TEXTAUSZUG:

* * *

Krimi-Couch Rezension vonApr 2020

Erster Fall für Monica Kennedy

In Inverness und Umgebung werden zwei Jugendliche ermordet. Beide wurden in der gleichen Stellung drapiert, haben einen schwarzen Stein in der Luftröhre und Bisswunden am Rücken. Inspector Monica Kennedy und ihr Team suchen verzweifelt nach dem Täter und werden dabei vom Sozialarbeiter Michael Bach unterstützt, der einen seiner Schützlinge vermisst.

Die Highlands geben den Ton an

Die schottischen Highlands sind eine wilde, raue und einsame Landschaft. Man merkt dem Autor die Liebe zu seiner Heimat an. Die Beschreibungen der Täler, der Lochs und der Städte und Ortschaften nehmen einen beachtlichen Teil der Geschichte ein. Das bringt viel Atmosphäre und macht die schottischen Highlands zu einem zusätzlichen territorialen Protagonisten. In diesem Zusammenhang wäre eine Landkarte durchaus von Nutzen gewesen, denn nicht jeder kennt sich im hohen Norden Schottlands so gut aus, dass ihm die Örtlichkeiten und Wegbeschreibungen sofort verständlich sind.

* * *

Gespeicherte Dateneinträge
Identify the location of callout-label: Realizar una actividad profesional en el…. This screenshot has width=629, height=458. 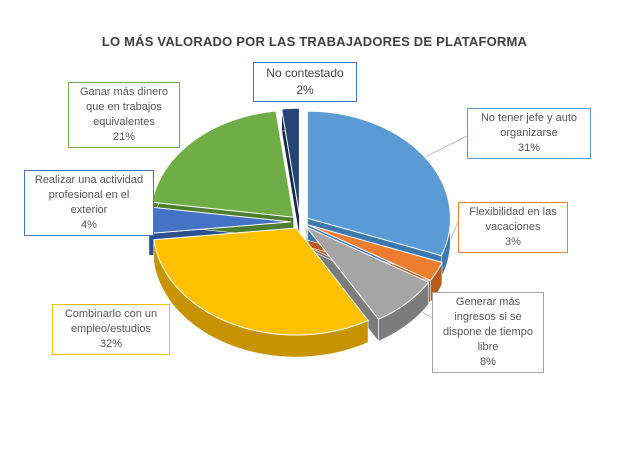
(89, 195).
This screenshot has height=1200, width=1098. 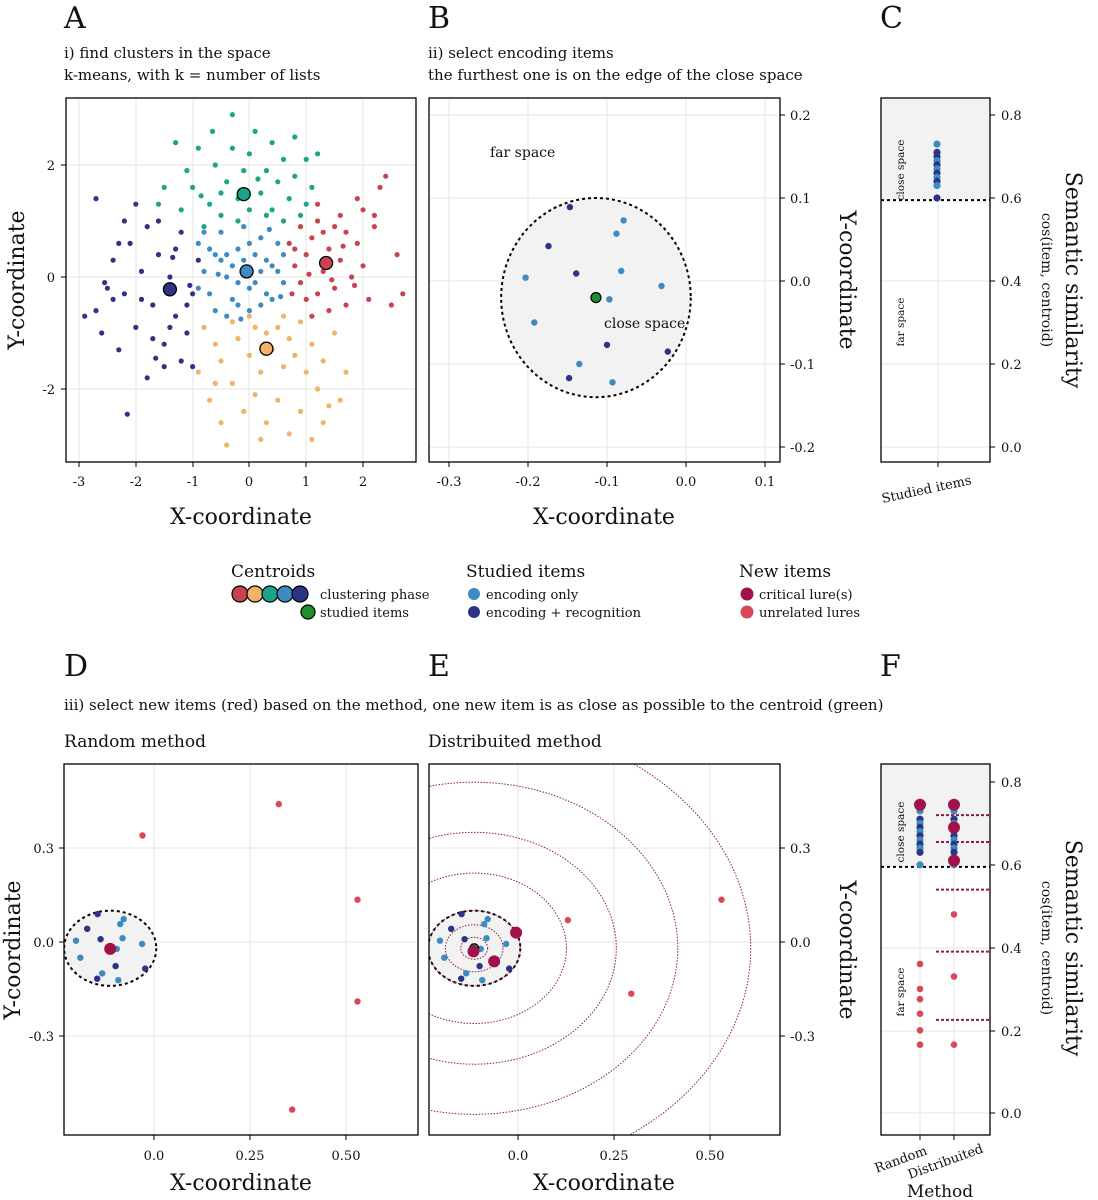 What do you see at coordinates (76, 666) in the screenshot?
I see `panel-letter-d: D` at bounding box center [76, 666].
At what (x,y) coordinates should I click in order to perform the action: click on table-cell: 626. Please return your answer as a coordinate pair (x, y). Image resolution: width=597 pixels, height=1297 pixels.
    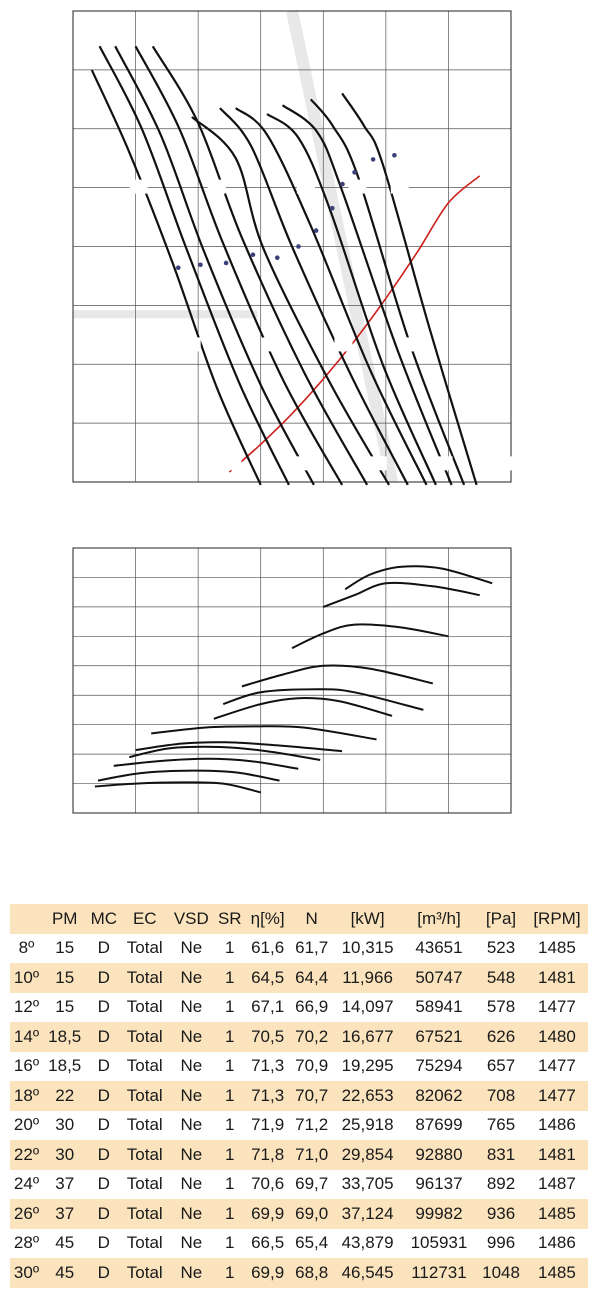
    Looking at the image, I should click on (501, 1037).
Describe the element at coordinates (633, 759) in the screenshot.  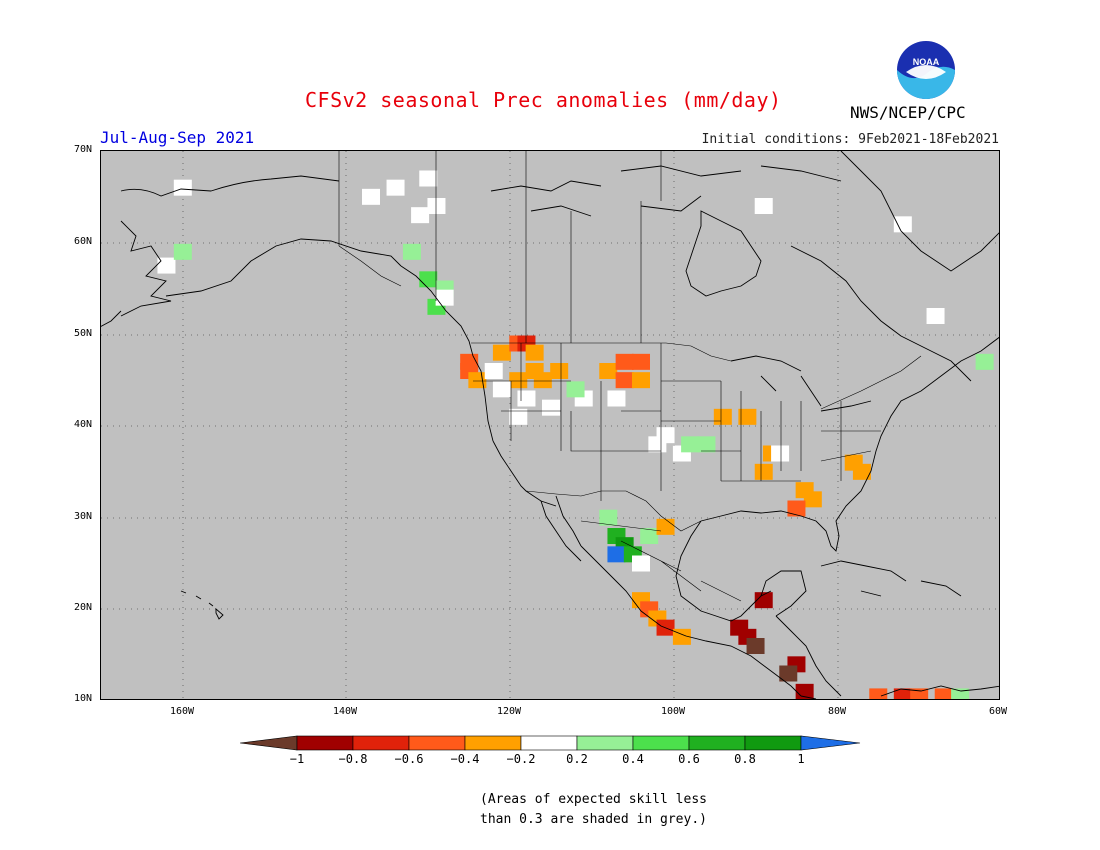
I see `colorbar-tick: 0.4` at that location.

* * *

AUFGABE: Wiederhole wortgetreu den Abschnitt des Textauszugs, der bei den Worten „Die schottischen Highlands sind“ einsetzt und nach „sofort verständlich sind.“ aufhört. Stütze dich ausschließlich auf den Textauszug.

ANTWORT:
Die schottischen Highlands sind eine wilde, raue und einsame Landschaft. Man merkt dem Autor die Liebe zu seiner Heimat an. Die Beschreibungen der Täler, der Lochs und der Städte und Ortschaften nehmen einen beachtlichen Teil der Geschichte ein. Das bringt viel Atmosphäre und macht die schottischen Highlands zu einem zusätzlichen territorialen Protagonisten. In diesem Zusammenhang wäre eine Landkarte durchaus von Nutzen gewesen, denn nicht jeder kennt sich im hohen Norden Schottlands so gut aus, dass ihm die Örtlichkeiten und Wegbeschreibungen sofort verständlich sind.